Excerpts from a dataset
····················

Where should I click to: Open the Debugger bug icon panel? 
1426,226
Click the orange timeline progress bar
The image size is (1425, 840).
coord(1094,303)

····················

WORK ITEM
When you reply, retype each line exactly as it appears above.

SOLUTION FOR THIS TASK
Where should I click to: Open the Debugger bug icon panel? 
1426,226
Click the orange timeline progress bar
The image size is (1425, 840).
coord(1094,303)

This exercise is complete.